- **Document excerpt**:
● ● ● ● ●
Gold Reaching New Record Levels

On Friday morning, it was a risk off day… But as the day wore on, risk came back into the currencies…. And today, it’s REALLY a risk on day! Apparently, at some time on Friday, someone with a lick of brains realized that the Fed is going to keep their stimulus measures – which include near zero interest rates – for some time to come. Why would that deep six the dollar? Ahhh grasshopper, apparently you haven’t been paying attention in class! No worries… Here’s the skinny…

The perception in the markets is that as long as the US keeps the stimulus measures in place, the global recovery will continue to gain terra firma. And a global recovery means wider interest rate differentials to the US, and that the deficit situation in the US will continue to grow way past the already “unsustainable” levels. This is all “part of the plan” to get the dollar to do a “magic trick” and change from a 20 to a 5, so that paying back the debts isn’t as difficult to do!

And for all those people that beat on me and tell me that I’m wrong, etc. I challenge you to tell me just how the US is going to repay their debts, given what we know about the future entitlements to the Baby Boomers that started retiring a year or so ago!

WOW! Pulling out the challenges so soon on a Monday Morning…

So… The non-dollar currencies are on the rally train versus the dollar this morning… But again, this risk on/risk off just gives me a rash! Come on traders! Have some conviction! Make a commitment, don’t be so Brett like! HA!
● ● ● ● ●
- **Recorded data**:
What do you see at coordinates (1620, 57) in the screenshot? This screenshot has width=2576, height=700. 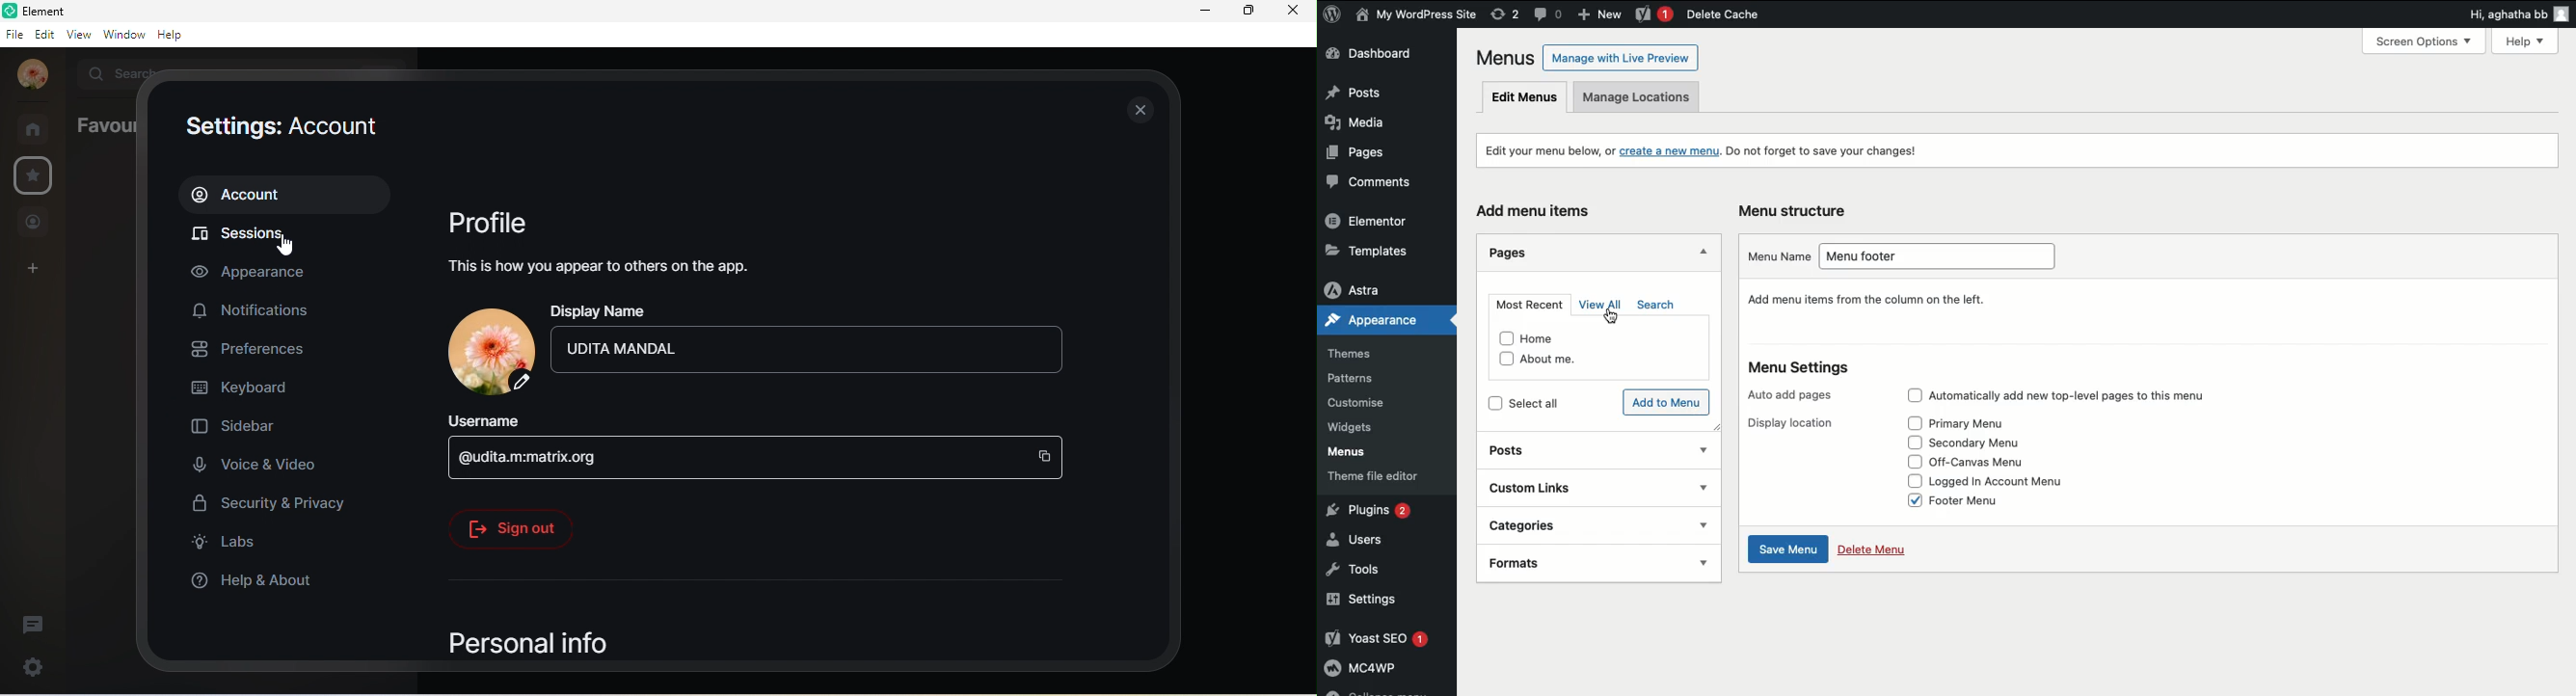 I see `Manage with Live Preview` at bounding box center [1620, 57].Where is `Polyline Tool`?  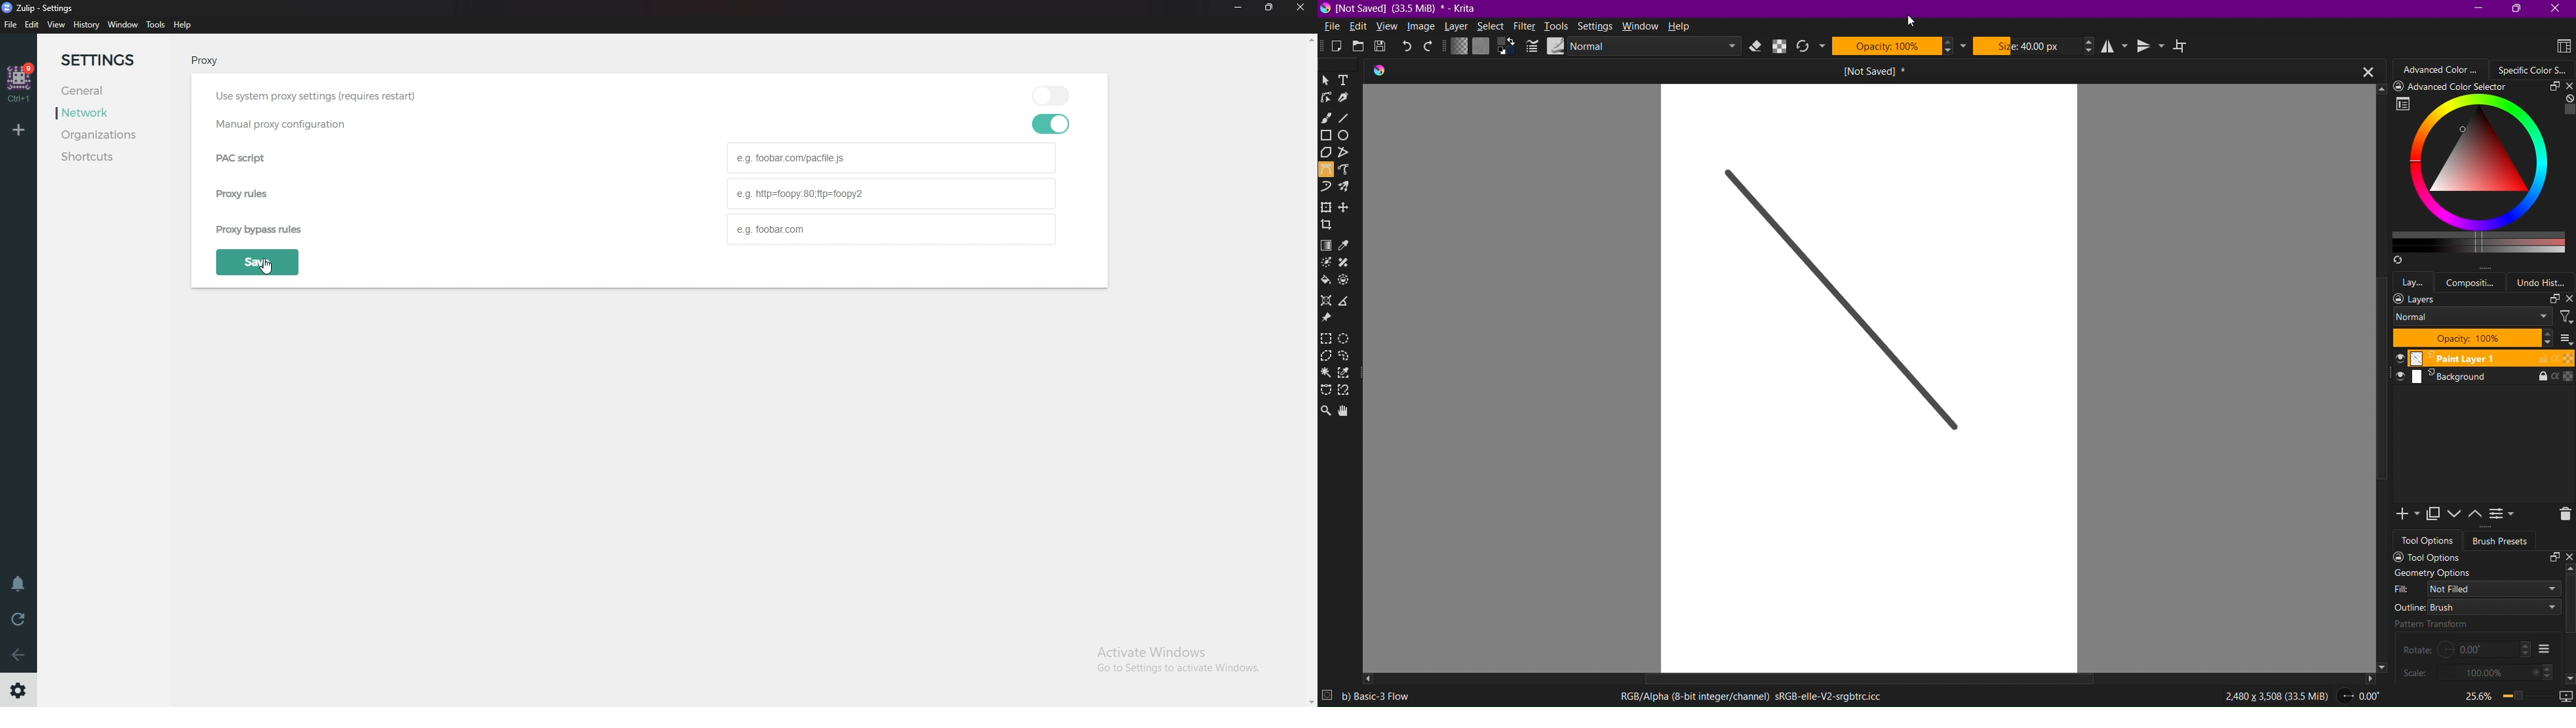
● ● ● ● ●
- **Requirements**:
Extract the passage of the gold and currency market commentary between "The perception in" and "difficult to do!", inclusive.

- **Answer**:
The perception in the markets is that as long as the US keeps the stimulus measures in place, the global recovery will continue to gain terra firma. And a global recovery means wider interest rate differentials to the US, and that the deficit situation in the US will continue to grow way past the already “unsustainable” levels. This is all “part of the plan” to get the dollar to do a “magic trick” and change from a 20 to a 5, so that paying back the debts isn’t as difficult to do!